Joseph Xavier, convener of the Fr Stan Swamy Legacy Committee of the Jesuits, said in a statement: “Father Stan Swamy’s death in custody was roundly condemned worldwide, including in the British Parliament, by the US state department, and the UN. The UN Working Group on Arbitrary Detentions agreed that Father Stan’s death in custody ‘will forever remain a stain on the human rights record of India’. In July 2022, a resolution honouring Father Stan’s life and work was introduced in the US Congress.”

He added: “We, the Jesuits of India, continue to stand in solidarity with those who are languishing in various jails for defending the rights of the poor, especially those falsely implicated in BK16 (Elgaar Parishad) case and reaffirm our commitment to the poor and the marginalised and walk with them in their quest for dignity, liberty, and freedom.”

The Society of Jesus or Jesuits, which Swamy was part of, has hailed the priest as a “martyr” and his ashes have been laid in state in several parts of India.

In 2020, Amnesty International and the University of Toronto’s Internet watchdog, Citizen Lab, had revealed that a coordinated spyware operation had in 2019 targeted at least nine human rights defenders, eight of whom are now campaigning for the release of the Elgaar undertrials.

Also in 2019, the Israeli spyware Pegasus — sold only to governments — was discovered to have been used to spy on activists by penetrating their mobile phones via WhatsApp.

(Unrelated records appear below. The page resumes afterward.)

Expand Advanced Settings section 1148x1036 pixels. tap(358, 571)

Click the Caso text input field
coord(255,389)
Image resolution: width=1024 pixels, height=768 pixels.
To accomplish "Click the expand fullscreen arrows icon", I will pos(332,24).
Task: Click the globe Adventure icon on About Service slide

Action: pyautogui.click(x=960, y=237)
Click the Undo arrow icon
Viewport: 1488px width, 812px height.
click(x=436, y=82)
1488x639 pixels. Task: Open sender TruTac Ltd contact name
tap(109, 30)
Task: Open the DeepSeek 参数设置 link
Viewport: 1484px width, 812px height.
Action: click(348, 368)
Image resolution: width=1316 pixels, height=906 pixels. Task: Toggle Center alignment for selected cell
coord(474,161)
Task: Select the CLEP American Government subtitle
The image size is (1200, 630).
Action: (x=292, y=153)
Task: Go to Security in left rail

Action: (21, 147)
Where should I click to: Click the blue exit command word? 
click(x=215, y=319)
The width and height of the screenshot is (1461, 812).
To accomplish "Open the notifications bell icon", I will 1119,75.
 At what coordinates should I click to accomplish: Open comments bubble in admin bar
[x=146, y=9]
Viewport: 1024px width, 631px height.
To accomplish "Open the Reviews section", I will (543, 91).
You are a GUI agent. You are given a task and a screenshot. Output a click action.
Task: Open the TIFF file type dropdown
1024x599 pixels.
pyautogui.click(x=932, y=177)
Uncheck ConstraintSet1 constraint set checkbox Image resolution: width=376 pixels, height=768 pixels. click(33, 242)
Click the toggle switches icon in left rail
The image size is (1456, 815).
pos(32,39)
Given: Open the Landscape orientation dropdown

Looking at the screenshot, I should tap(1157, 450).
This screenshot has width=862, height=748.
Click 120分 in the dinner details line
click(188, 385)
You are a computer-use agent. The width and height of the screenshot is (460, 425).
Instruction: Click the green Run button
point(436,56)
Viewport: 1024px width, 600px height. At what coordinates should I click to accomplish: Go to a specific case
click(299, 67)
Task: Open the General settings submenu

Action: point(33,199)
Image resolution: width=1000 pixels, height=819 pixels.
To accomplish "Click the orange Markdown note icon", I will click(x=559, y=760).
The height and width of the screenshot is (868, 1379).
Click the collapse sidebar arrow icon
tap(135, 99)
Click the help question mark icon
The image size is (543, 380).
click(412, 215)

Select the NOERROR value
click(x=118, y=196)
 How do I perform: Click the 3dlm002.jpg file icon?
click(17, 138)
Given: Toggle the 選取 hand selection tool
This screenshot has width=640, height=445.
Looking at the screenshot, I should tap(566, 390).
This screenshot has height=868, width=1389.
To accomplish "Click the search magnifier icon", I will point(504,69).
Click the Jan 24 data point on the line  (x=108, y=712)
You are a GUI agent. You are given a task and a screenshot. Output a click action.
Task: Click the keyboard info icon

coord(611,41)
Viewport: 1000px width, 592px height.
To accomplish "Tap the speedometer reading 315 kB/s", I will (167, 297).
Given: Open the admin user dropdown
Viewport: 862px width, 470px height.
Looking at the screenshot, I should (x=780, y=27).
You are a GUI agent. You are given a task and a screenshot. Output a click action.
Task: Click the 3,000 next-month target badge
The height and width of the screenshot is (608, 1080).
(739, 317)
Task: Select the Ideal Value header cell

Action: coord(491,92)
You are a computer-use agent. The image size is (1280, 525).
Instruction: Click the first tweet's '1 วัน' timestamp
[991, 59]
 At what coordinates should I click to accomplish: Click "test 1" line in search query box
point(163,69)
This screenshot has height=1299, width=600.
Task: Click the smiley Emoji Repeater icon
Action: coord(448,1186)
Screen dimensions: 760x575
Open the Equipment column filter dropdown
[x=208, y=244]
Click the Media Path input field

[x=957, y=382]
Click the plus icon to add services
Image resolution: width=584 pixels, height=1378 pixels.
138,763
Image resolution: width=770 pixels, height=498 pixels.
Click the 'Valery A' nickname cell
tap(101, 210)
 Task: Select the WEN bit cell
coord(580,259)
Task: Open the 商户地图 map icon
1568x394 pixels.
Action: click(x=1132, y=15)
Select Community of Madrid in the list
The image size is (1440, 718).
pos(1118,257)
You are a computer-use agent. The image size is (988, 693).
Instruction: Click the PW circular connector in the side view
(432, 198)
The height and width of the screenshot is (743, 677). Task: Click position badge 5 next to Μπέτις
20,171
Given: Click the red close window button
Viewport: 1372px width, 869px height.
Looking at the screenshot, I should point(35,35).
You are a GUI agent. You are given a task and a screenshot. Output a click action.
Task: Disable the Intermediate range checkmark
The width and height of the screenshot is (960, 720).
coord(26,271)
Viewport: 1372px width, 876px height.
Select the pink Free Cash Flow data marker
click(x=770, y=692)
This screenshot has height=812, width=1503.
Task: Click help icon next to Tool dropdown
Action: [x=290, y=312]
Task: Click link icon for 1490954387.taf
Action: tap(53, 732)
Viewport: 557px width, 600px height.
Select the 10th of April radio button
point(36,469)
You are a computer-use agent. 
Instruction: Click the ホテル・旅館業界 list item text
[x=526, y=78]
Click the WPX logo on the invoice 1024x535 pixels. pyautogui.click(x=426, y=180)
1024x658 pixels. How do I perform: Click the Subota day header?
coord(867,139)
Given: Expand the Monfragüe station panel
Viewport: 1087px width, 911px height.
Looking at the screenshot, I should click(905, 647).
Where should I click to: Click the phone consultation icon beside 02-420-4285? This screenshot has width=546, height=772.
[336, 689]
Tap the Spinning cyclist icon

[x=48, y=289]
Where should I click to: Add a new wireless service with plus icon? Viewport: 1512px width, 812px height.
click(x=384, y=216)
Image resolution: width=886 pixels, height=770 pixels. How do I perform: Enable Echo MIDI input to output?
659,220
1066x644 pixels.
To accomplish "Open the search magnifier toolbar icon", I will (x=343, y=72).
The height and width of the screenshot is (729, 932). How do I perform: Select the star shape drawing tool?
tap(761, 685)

In 2020, then communications and IT minister Ravi Shankar Prasad had told the Rajya Sabha: “To the best of my knowledge, no unauthorised interception has been done.”

This year, a committee formed by the Supreme Court to probe the allegations of unauthorised surveillance said the “government has not cooperated fully” with the investigation. It added that although some of the devices submitted for examination had revealed the presence of “malware”, no link to Pegasus could be established.

Sixteen writers, academics, lawyers and activists were arrested in the Elgaar Parishad case — an investigation into alleged Maoist links to an Ambedkarite event that was followed by caste clashes near Pune, which claimed one life.